Our study has several strengths and limitations. The prospective design limits the possibility of recall bias affecting our results as participants reported their coffee intake without knowledge of their future disease occurrence. We also had a long follow-up time of 24 years permitting assessment of reverse causality through lag analyses. The extensive baseline questionnaire allowed us to adjust for a number of potential confounders such as BMI, history of diabetes, alcohol intake, and HBV and HCV status. In particular, information on coffee preparation methods allowed us to explore whether the associations between coffee intake and disease risk differed by brewing method. However, as the primary purpose of the study was to evaluate the use of vitamin supplements on lung cancer, associations of coffee with liver cancer or chronic liver disease mortality are secondary outcomes. Yet, similarity to previous studies in Western and Asian populations lends support to our findings. Also, we did not have any information on whether intake of coffee was caffeinated or not and coffee intake was assessed at only a single time. We possessed information on HBV and HCV for only a subset of our cohort; however, the very low prevalence of these infections in this subset (99.2% and 98.5% were negative for HBsAg and HCV, respectively) suggests nearly all cases occurred in the absence of HBV and HCV infection, and as such, HBV and HCV had little effect on our risk estimates. In addition, we lacked assessment of underlying liver disease, although men with cirrhosis were excluded from the cohort at baseline and associations did not vary over 24 years of follow-up. Furthermore, the evaluation of these associations among male smokers limits our ability to generalise to other populations. Finally, it is possible that our observations, despite our consideration of a number of known and potential confounders, may be due to uncontrolled confounding or bias as is always true of observational studies.

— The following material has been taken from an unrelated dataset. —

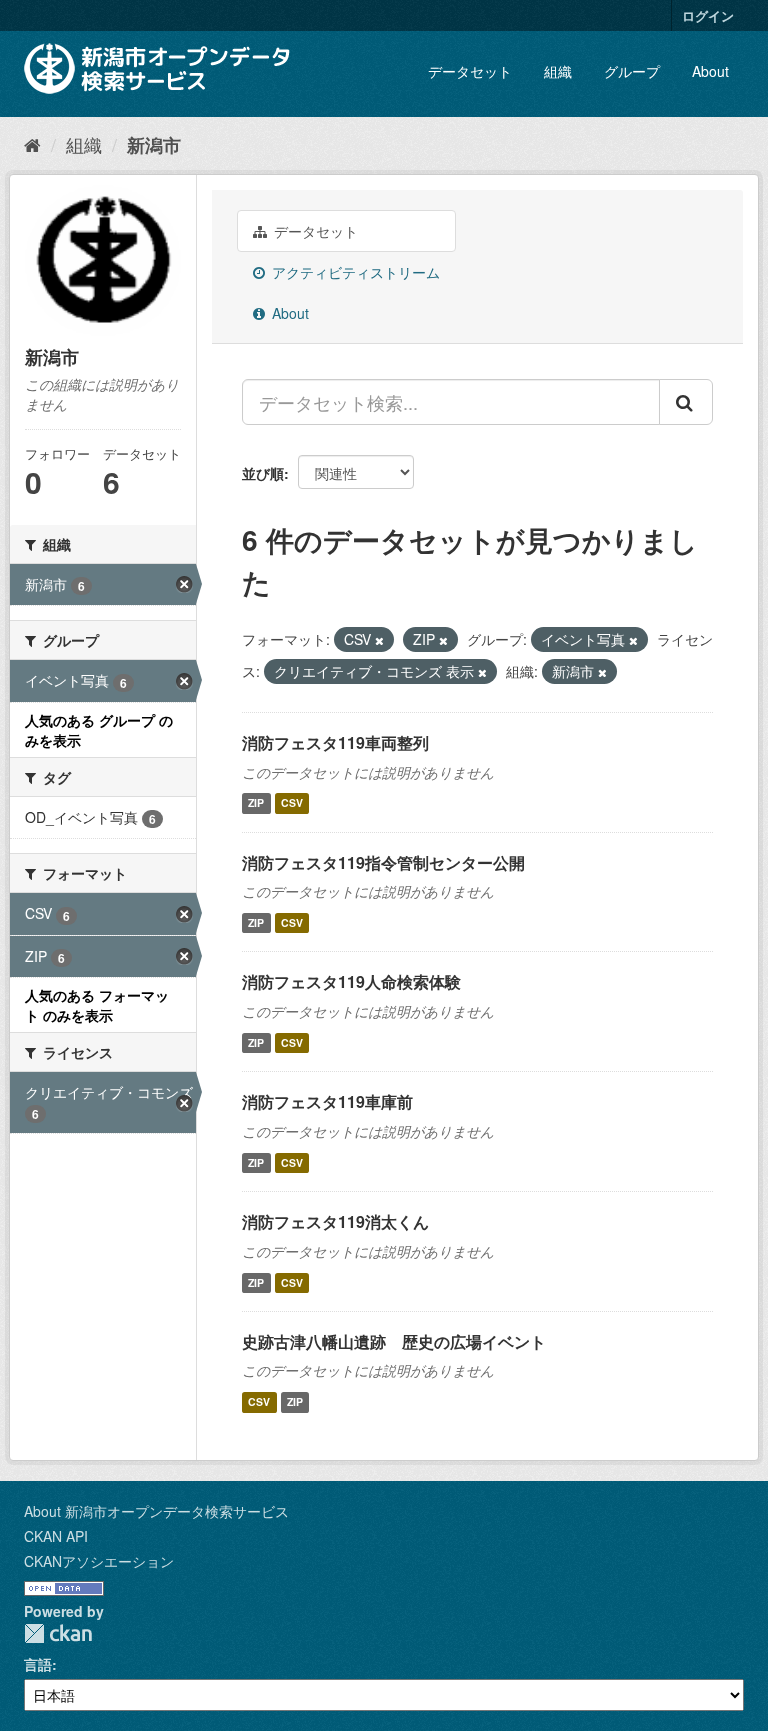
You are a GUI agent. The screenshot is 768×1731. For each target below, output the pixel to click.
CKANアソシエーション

In summary, we observed that high coffee intake was associated with a statistically significant, reduced risk of incident liver cancer and mortality from chronic liver disease in a Finnish prospective cohort study. Although different preparation methods for coffee can influence the types of compounds found in coffee, we observed that both filtered and boiled coffee were inversely associated with liver cancer and mortality from chronic liver disease. A growing body of literature supports a beneficial role for coffee in liver cancer and liver disease. Future studies will be needed to elucidate what components of coffee may contribute to these associations.